TASKS TO PERFORM:
1. According to the review of Bloodlands, where did Timothy Snyder earn his doctorate?
2. List every section of the book that the review of Bloodlands cites with a page range, giving its pages.
3. Reproduce the part of the review of Bloodlands that starts at "By Mark Wegierski" and ends at "his historical work.".
— START OF TEXT PASSAGE —
A cogent look at Hitler and Stalin -- as mega-killers and mutual enablers

By Mark Wegierski
web posted August 1, 2011

BloodlandsTimothy Snyder is a professor of history at Yale. His doctorate is from Oxford, and he has familiarity with at least ten languages, including English, German, Yiddish, Czech, Slovak, Polish, Belorussian, Ukrainian, Russian, and French. The fact that he can read most languages of the area under study itself greatly strengthens his historical work.

The work is strengthened by the appendix, "Numbers and Terms" (pp. 409-414), and an "Abstract" (pp. 415-417). There are acknowledgments (pp. 419-421), an extensive bibliography
(pp. 423-462), notes (pp. 463-505), and an index (pp. 507-524).

Prof. Snyder begins with a Preface called "Europe" (pp. vii-xix). Here he delineates the historical concept of "the bloodlands".
— END OF TEXT PASSAGE —
— START OF ROWS —
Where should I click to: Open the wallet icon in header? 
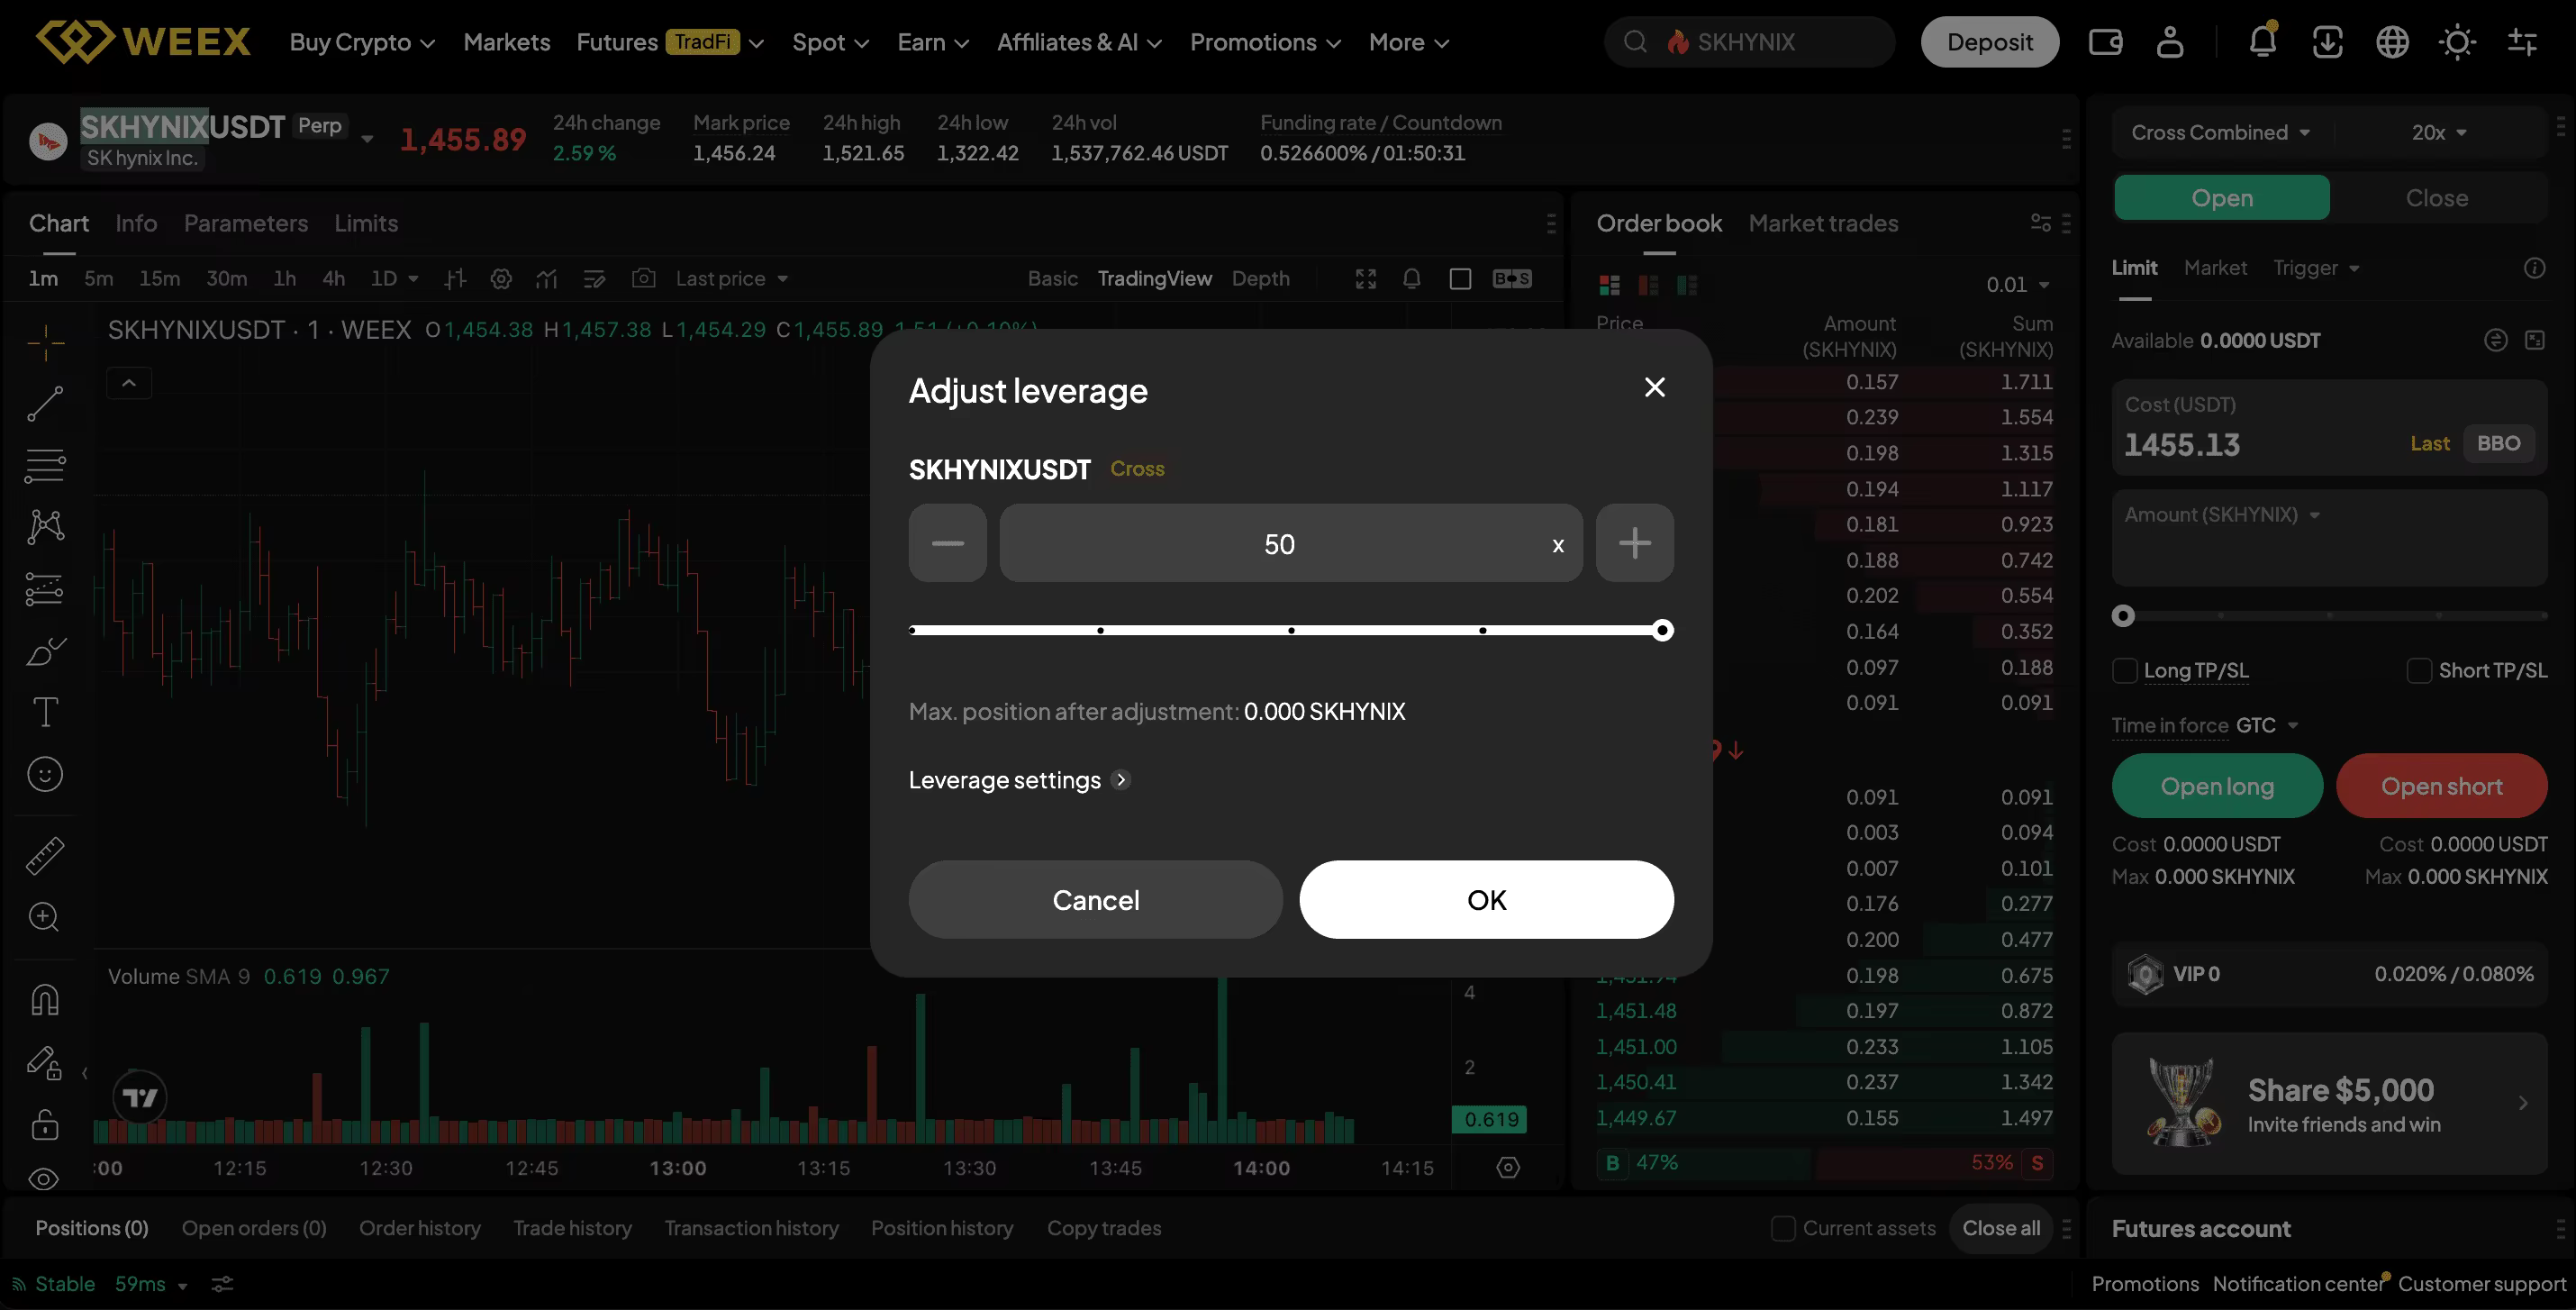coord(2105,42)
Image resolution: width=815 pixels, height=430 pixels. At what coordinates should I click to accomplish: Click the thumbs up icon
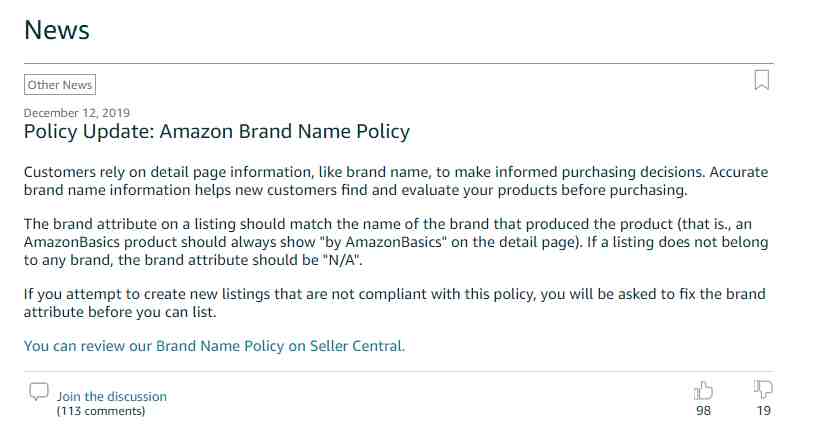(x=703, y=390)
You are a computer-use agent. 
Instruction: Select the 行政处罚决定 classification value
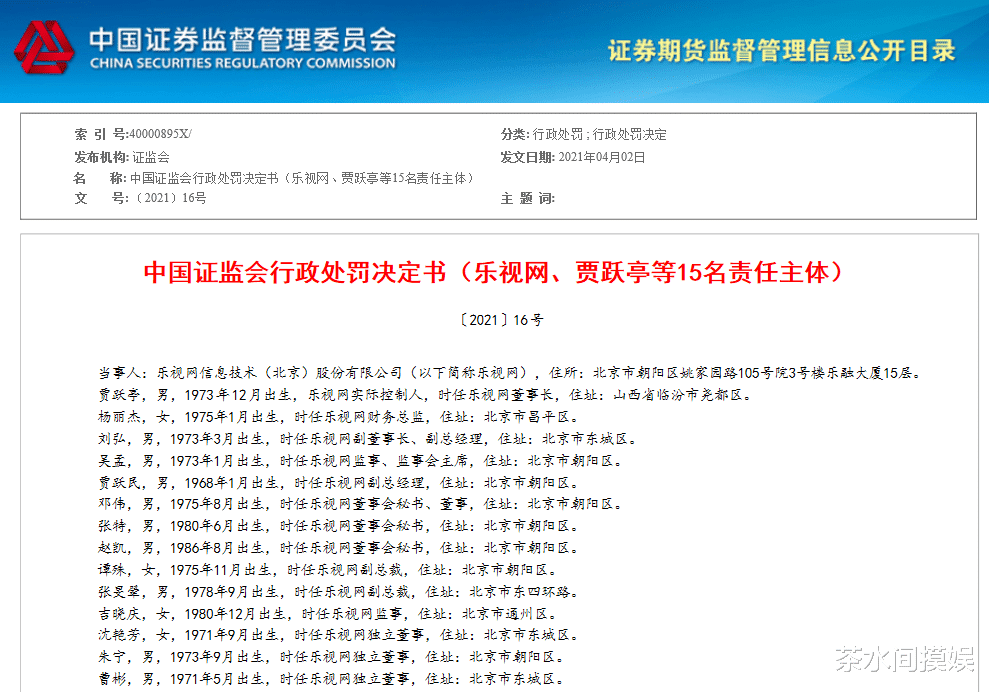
— END OF ROWS —
CORRECT ANSWERS:
1. Oxford

2.
- Appendix, "Numbers and Terms" (pp. 409-414)
- "Abstract" (pp. 415-417)
- Acknowledgments (pp. 419-421)
- Bibliography (pp. 423-462)
- Notes (pp. 463-505)
- Index (pp. 507-524)
- Preface, "Europe" (pp. vii-xix)

3.
By Mark Wegierski
web posted August 1, 2011

BloodlandsTimothy Snyder is a professor of history at Yale. His doctorate is from Oxford, and he has familiarity with at least ten languages, including English, German, Yiddish, Czech, Slovak, Polish, Belorussian, Ukrainian, Russian, and French. The fact that he can read most languages of the area under study itself greatly strengthens his historical work.